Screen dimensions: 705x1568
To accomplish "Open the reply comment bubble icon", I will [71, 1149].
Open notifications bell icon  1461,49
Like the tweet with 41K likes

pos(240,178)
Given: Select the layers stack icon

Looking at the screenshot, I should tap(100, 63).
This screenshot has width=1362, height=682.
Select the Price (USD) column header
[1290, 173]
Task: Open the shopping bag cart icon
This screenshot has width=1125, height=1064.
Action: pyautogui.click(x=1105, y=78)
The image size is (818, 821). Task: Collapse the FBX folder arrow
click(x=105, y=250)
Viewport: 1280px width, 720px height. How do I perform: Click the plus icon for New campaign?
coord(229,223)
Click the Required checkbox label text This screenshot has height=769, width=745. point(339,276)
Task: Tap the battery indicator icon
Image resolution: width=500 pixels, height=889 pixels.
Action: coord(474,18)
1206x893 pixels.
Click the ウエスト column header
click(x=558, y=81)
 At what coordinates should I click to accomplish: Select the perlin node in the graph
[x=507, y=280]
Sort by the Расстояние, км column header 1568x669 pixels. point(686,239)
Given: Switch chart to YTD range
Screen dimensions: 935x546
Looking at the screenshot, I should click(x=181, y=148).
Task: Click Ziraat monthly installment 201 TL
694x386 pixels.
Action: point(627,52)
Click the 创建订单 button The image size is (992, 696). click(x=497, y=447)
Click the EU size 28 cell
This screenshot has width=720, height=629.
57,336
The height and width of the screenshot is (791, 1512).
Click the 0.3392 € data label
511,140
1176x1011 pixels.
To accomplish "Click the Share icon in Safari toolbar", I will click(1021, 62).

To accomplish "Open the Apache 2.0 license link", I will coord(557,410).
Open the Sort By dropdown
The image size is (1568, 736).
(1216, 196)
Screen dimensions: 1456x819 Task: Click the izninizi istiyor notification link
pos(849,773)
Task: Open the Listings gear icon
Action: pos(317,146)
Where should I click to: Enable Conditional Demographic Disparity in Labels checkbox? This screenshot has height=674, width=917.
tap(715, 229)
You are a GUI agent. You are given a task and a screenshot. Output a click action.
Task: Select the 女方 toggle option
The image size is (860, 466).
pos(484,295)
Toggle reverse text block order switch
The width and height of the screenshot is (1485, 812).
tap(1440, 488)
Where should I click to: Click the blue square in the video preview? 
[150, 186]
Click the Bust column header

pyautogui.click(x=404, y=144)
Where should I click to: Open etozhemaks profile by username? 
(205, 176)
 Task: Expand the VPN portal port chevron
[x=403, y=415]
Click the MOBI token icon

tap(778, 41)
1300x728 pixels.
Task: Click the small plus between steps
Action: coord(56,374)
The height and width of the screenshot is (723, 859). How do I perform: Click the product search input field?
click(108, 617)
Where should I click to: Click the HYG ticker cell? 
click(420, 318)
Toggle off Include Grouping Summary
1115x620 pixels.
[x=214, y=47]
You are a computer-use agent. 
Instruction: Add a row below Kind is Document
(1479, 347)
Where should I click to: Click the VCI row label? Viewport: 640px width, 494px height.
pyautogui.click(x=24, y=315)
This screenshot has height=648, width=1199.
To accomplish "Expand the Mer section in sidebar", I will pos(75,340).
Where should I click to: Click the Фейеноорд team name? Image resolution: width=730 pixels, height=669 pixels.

---

Your instructions:
Retype all of the items above, reproducing each line exactly as it appears.

Answer to the task:
Screen dimensions: 705x1568
To accomplish "Open the reply comment bubble icon", I will [71, 1149].
Open notifications bell icon  1461,49
Like the tweet with 41K likes

pos(240,178)
Given: Select the layers stack icon

Looking at the screenshot, I should tap(100, 63).
This screenshot has width=1362, height=682.
Select the Price (USD) column header
[1290, 173]
Task: Open the shopping bag cart icon
This screenshot has width=1125, height=1064.
Action: pyautogui.click(x=1105, y=78)
The image size is (818, 821). Task: Collapse the FBX folder arrow
click(x=105, y=250)
Viewport: 1280px width, 720px height. How do I perform: Click the plus icon for New campaign?
coord(229,223)
Click the Required checkbox label text This screenshot has height=769, width=745. point(339,276)
Task: Tap the battery indicator icon
Image resolution: width=500 pixels, height=889 pixels.
Action: coord(474,18)
1206x893 pixels.
Click the ウエスト column header
click(x=558, y=81)
 At what coordinates should I click to accomplish: Select the perlin node in the graph
[x=507, y=280]
Sort by the Расстояние, км column header 1568x669 pixels. point(686,239)
Given: Switch chart to YTD range
Screen dimensions: 935x546
Looking at the screenshot, I should click(x=181, y=148).
Task: Click Ziraat monthly installment 201 TL
694x386 pixels.
Action: point(627,52)
Click the 创建订单 button The image size is (992, 696). click(x=497, y=447)
Click the EU size 28 cell
This screenshot has width=720, height=629.
57,336
The height and width of the screenshot is (791, 1512).
Click the 0.3392 € data label
511,140
1176x1011 pixels.
To accomplish "Click the Share icon in Safari toolbar", I will click(1021, 62).

To accomplish "Open the Apache 2.0 license link", I will coord(557,410).
Open the Sort By dropdown
The image size is (1568, 736).
(1216, 196)
Screen dimensions: 1456x819 Task: Click the izninizi istiyor notification link
pos(849,773)
Task: Open the Listings gear icon
Action: pos(317,146)
Where should I click to: Enable Conditional Demographic Disparity in Labels checkbox? This screenshot has height=674, width=917.
tap(715, 229)
You are a GUI agent. You are given a task and a screenshot. Output a click action.
Task: Select the 女方 toggle option
The image size is (860, 466).
pos(484,295)
Toggle reverse text block order switch
The width and height of the screenshot is (1485, 812).
tap(1440, 488)
Where should I click to: Click the blue square in the video preview? 
[150, 186]
Click the Bust column header

pyautogui.click(x=404, y=144)
Where should I click to: Open etozhemaks profile by username? 
(205, 176)
 Task: Expand the VPN portal port chevron
[x=403, y=415]
Click the MOBI token icon

tap(778, 41)
1300x728 pixels.
Task: Click the small plus between steps
Action: coord(56,374)
The height and width of the screenshot is (723, 859). How do I perform: Click the product search input field?
click(108, 617)
Where should I click to: Click the HYG ticker cell? 
click(420, 318)
Toggle off Include Grouping Summary
1115x620 pixels.
[x=214, y=47]
You are a computer-use agent. 
Instruction: Add a row below Kind is Document
(1479, 347)
Where should I click to: Click the VCI row label? Viewport: 640px width, 494px height.
pyautogui.click(x=24, y=315)
This screenshot has height=648, width=1199.
To accomplish "Expand the Mer section in sidebar", I will pos(75,340).
Where should I click to: Click the Фейеноорд team name? Image resolution: width=730 pixels, height=669 pixels.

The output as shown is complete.